**What you need to do**
In the listing below, locate the line that contains "You are a GUI agent. The screenshot is 430×2437." and the line that contains "Bangle Bracelet (157, 949)". Restate word for word those two lines and every line between them, and nothing else.

**Information given**
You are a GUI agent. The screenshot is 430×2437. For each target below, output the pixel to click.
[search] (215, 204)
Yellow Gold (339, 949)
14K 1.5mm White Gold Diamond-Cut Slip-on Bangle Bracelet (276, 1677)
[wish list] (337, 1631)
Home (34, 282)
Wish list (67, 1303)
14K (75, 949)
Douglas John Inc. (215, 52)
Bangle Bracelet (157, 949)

==

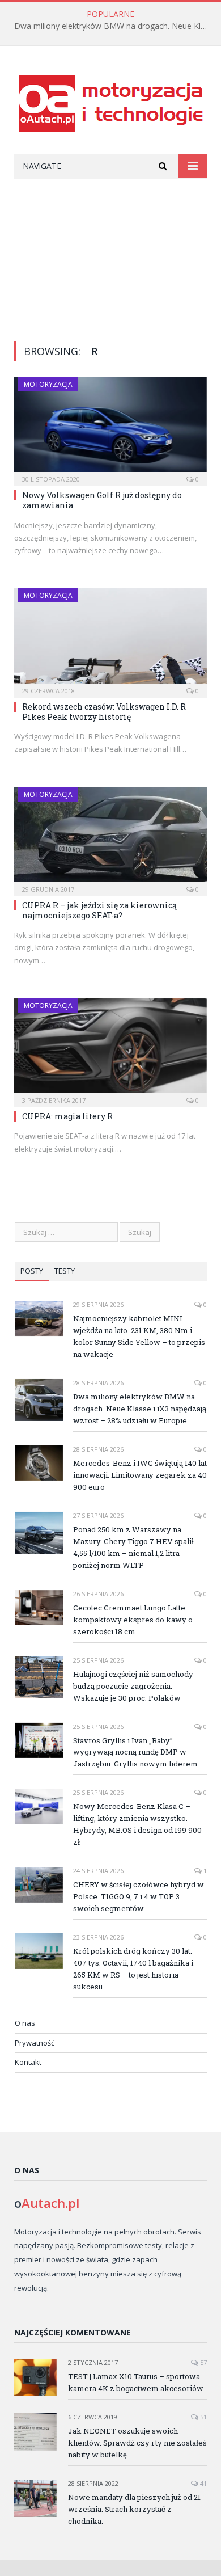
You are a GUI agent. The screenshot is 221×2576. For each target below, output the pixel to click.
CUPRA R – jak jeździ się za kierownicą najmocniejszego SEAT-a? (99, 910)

**Solution**
You are a GUI agent. The screenshot is 430×2437. For each target below, output the pixel to click.
[search] (215, 204)
Yellow Gold (339, 949)
14K 1.5mm White Gold Diamond-Cut Slip-on Bangle Bracelet (276, 1677)
[wish list] (337, 1631)
Home (34, 282)
Wish list (67, 1303)
14K (75, 949)
Douglas John Inc. (215, 52)
Bangle Bracelet (157, 949)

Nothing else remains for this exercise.